◆ Consigne a ◆
Recopiez fidèlement le passage de l'entretien qui va de « Tu as solli­cité » jusqu'à « je perds mes nerfs. ».

◆ Extrait du document ◆
Je l’ai fait par le passé. J’ai travaillé avec diffé­rents prépa­ra­teurs mentaux mais je n’ai pas réussi à trouver celui qui m’apportait un petit plus dans mon jeu. Du coup, je bosse cela avec mon coach, Jean‐Christophe Faurel. On a de longues discus­sions qui sont très pous­sées et très béné­fiques pour aborder ce type de moments. Plutôt que s’entraîner cinq heures sur le court, à stresser, à penser au prochain match comme je le faisais par le passé, je préfère main­te­nant m’asseoir autour d’une table pendant une heure pour échanger avec mon coach. Cela fonc­tionne très bien pour l’instant. Avec Jean‐Christophe, on pointe souvent ce qui n’a pas marché, on essaye bien sûr de le corriger et de travailler en amont.

Tu as solli­cité les réseaux sociaux car tu n’avais plus beau­coup de modèles de ta raquette, cela a‑t‐il porté ses fruits ?

En fait, les réseaux sociaux ne m’ont pas été d’un grand secours. Heureusement, j’ai un ami qui connais­sait une personne qui avait un petit stock de mon modèle qui date d’il y a six ans. Aujourd’hui, j’ai donc 15 cadres en stock. C’est à la fois beau­coup et peu. Cela me permet quand même de souf­fler car cette situa­tion était stres­sante. J’ai donc une marge de manœuvre pour pouvoir encore me lâcher sur le court quand je perds mes nerfs.

Au contraire, vu la situa­tion, cela devrait te réfréner, car casser une raquette peut avoir de grosses consé­quences, et surtout cela diminue ton stock…

Quand on est idiot comme moi, on le reste quoi qu’il arrive (rires). Et quoi qu’il en soit, les petits coups de sang que j’avais dans le passé, je les ai toujours, même si c’est vrai que j’essaye de les réduire au maximum. Après, on n’est jamais à l’abri d’un pétage de plomb… C’est un sport très frus­trant. On met telle­ment d’efforts à l’entraînement que l’on a envie de bien jouer sur les matchs, c’est humain de craquer, cela fait aussi partie de mon caractère.

Est‐ce que la meilleure solu­tion ne serait pas de changer tout simple­ment de raquette ?

◆ Extrait de données ◆
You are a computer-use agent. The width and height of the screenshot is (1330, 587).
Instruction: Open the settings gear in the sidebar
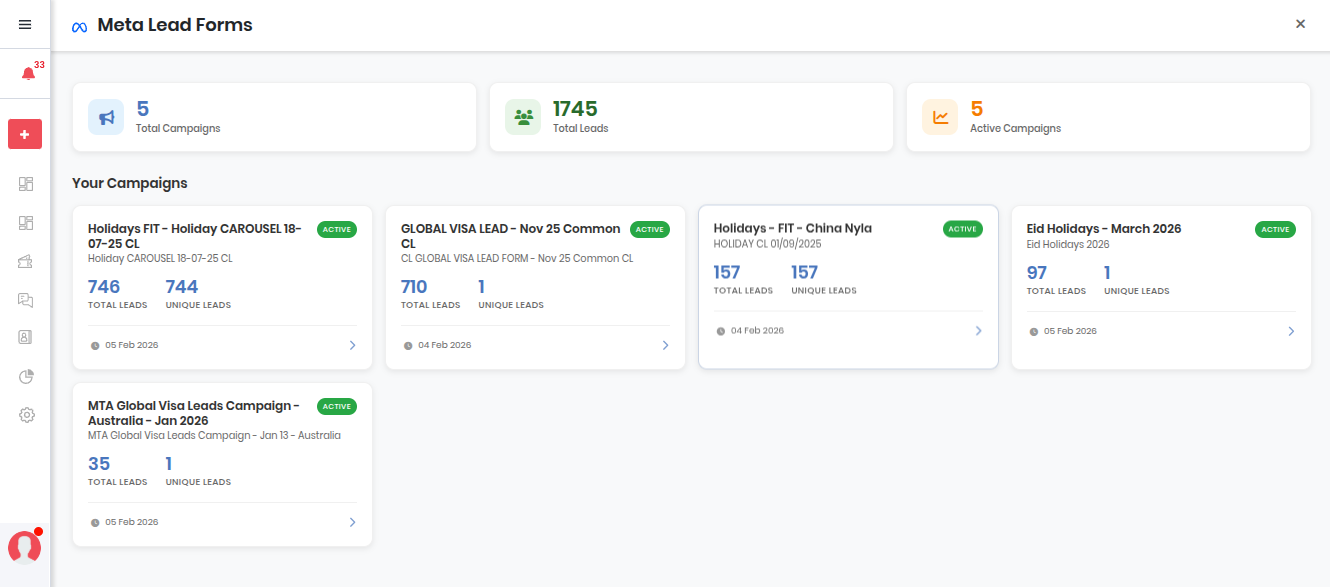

...

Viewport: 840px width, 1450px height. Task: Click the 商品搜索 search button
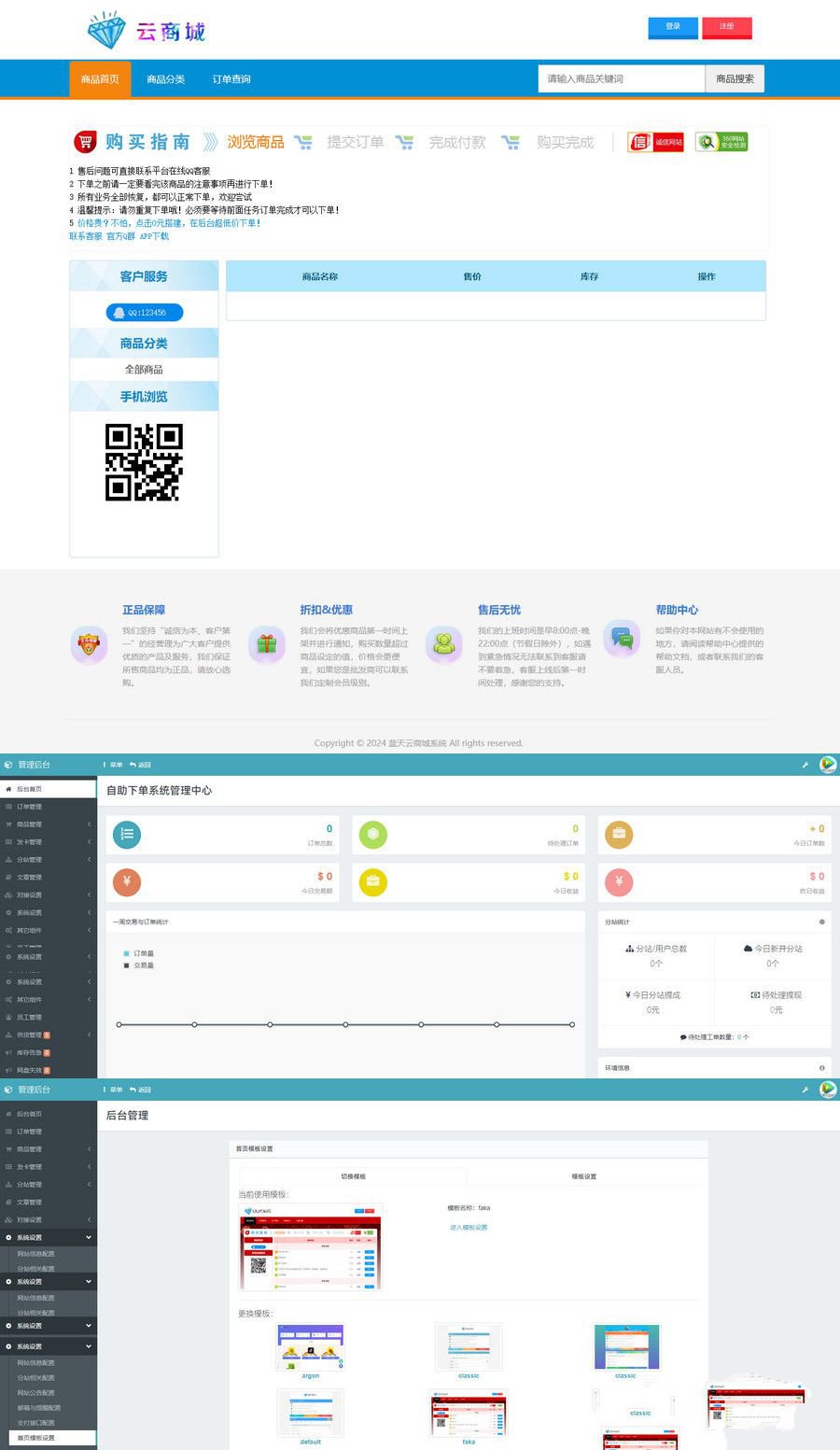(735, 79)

==

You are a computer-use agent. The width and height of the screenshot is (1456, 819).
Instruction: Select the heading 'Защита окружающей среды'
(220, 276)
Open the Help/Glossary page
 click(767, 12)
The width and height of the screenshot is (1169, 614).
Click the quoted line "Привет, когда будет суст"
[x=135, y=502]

◆ Consigne b ◆
Dans les entrées, reproduisez à l'identique les lignes qui vont de celle contenant « The width and height of the screenshot is (1169, 614). » jusqu'à celle contenant « [x=135, y=502] », ces deux lignes comprises.

◆ Corrigé a ◆
Tu as solli­cité les réseaux sociaux car tu n’avais plus beau­coup de modèles de ta raquette, cela a‑t‐il porté ses fruits ?

En fait, les réseaux sociaux ne m’ont pas été d’un grand secours. Heureusement, j’ai un ami qui connais­sait une personne qui avait un petit stock de mon modèle qui date d’il y a six ans. Aujourd’hui, j’ai donc 15 cadres en stock. C’est à la fois beau­coup et peu. Cela me permet quand même de souf­fler car cette situa­tion était stres­sante. J’ai donc une marge de manœuvre pour pouvoir encore me lâcher sur le court quand je perds mes nerfs.

◆ Corrigé b ◆
The width and height of the screenshot is (1169, 614).
Click the quoted line "Привет, когда будет суст"
[x=135, y=502]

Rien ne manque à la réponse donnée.